There is "a natural assumption that the units used for scoring
should be as similar as possible to the lexical units used in a
system" [4]. Given differences between systems and the differing
lexical representations in different systems, there is need for a
standard representation for each word. For the Resource Management
task, the SNOR convention and lexicon fill this role, and they are
to have been used for the October '87 tests. 
 
However,  it has become evident that no consistency is to be
expected with regard to internal representations. To assist in
understanding what is meant by an "N-Word System" (e.g. the 1000
Word systems presently under study in the DARPA program), it was
proposed that the lexical words used by particular systems should
always be specified (be they words, phrases, sentences, or
combinations thereof).

Mappings or postprocessing between the internal representations
and the system output (used for evaluation by comparison with the
reference strings) should be documented.


                        SCORING PROCEDURE

At the time the March '87 tests were implemented, no general
agreement had been reached concerning the software to be used for
scoring the system output. Scoring software was provided to NBS by
BBN, CMU and TI for comparative usage with preliminary system
output. Subsequently, additional software was provided by Lincoln
Laboratories, and C-language code was written at NBS to implement
what seemed to be the most attractive features of each software
package, as well as including some new capabilities. The intended
purpose of developing this standardized scoring software is to
provide a versatile and consistent set of scoring tools.

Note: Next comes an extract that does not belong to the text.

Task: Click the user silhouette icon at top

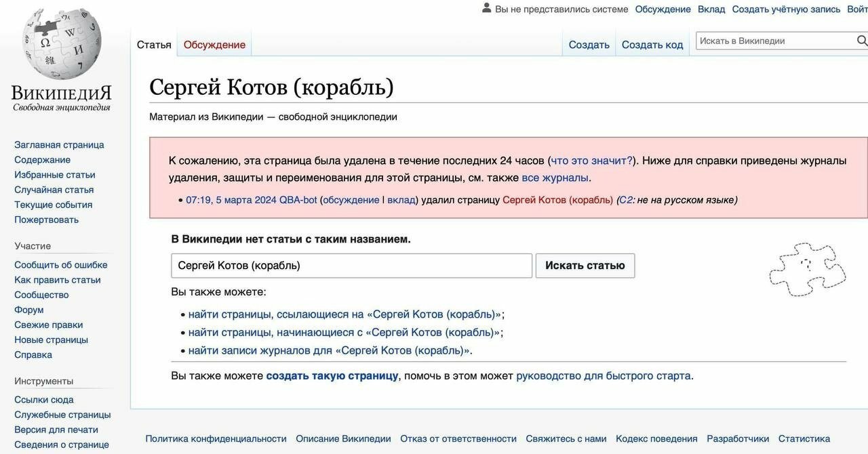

Dynamic Programming String Matching Algorithm
------- ----------- ------ -------- ---------
Scoring data is derived from comparisons of reference strings and
system outputs, using a dynamic programming string alignment
algorithm. The C-language string alignment procedure is adapted
from code written by Doug Paul at Lincoln Laboratories (following
discussions with Rich Schwartz and Francis Kubala at BBN). It is
similar to the ERRCOM scoring utility written in Zetalisp at BBN.
Both are "functionally identical dynamic programming algorithms
for computing the lowest cost alignment between two strings
(possibly not unique) given the following constraints on the cost
function used to score the alignments:
           (1)     An exact match incurs no penalty.
           (2)     Deletion and insertion errors incur equal     
                   penalties.
           (3)     The sum of one deletion and one insertion
                   error penalty is greater than one
                   substitution error penalty.

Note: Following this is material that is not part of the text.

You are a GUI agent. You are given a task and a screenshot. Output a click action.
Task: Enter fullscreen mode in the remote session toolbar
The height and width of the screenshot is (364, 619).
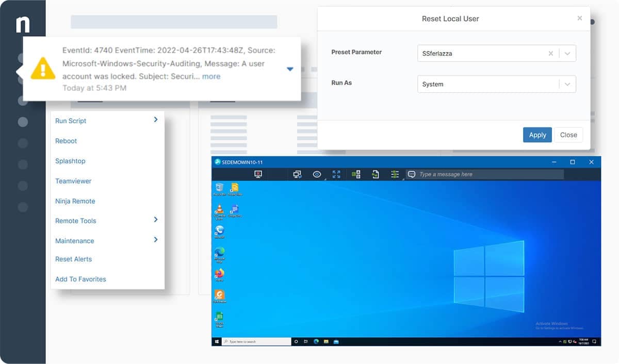337,174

For ties (multiple best alignments) an arbitrary choice is made.
This decision cannot affect the alignment score but merely reorders
adjacent substitution and deletion/insertion errors. It is worth
mentioning that the NBS and BBN programs make this choice
differently, therefore alignments may vary, but scores won't." [5]

Error Taxonomy and Statistics
----- -------- --- ----------
The standard error taxonomy resulting from use of the software
includes data on the percentage of words (in the reference string)
that are correctly recognized, the percentage of substitutions,
percentage of deletions, percentage of insertions, and the total
percent error (where this total includes substitutions, deletions
and insertions). In BBN's error taxonomy, they have defined "Word
Accuracy" as [100% - (total percent error)]. Note, however, that
word accuracy is not in general equal to the percent correctly
recognized words because of insertions.

Splits and Merges: Contractions
------ --- ------- ------------
Discussions of alternative error taxonomies that have appeared in
the literature [6] include discussion of the occurrence of errors
called "splits" and "merges". In our error taxonomy, a split is
decomposed into consecutive substitution and insertion errors (or
an insertion and a substitution). An example of such an error might
involve a contraction such as "ISN'T" being reported as "IS" and
"NOT". Similarly, a "merge" can be decomposed into  consecutive
substitution and deletion errors (or a deletion followed by a
substitution). Correspondingly, a merge might involve the sequence
"IS NOT" recognized as "ISN'T".  

In general, splits and merges should be reported as (unrelated)
substitutions, deletions, and insertions. In general, semantically
acceptable splits and merges defy definition. However, it has been
observed that "orthographic contractions are both common and nearly
always semantically acceptable" [3]. The NBS scoring software [used
in the 1987 tests] contained a table of splits and merges that
could be referred to when split or merge "candidates" have been
detected following implementation of the dynamic programming
algorithm. If the candidate split or merge is a member of the class
of (presumed) semantically acceptable splits or merges, it could
be listed as such and statistics compiled.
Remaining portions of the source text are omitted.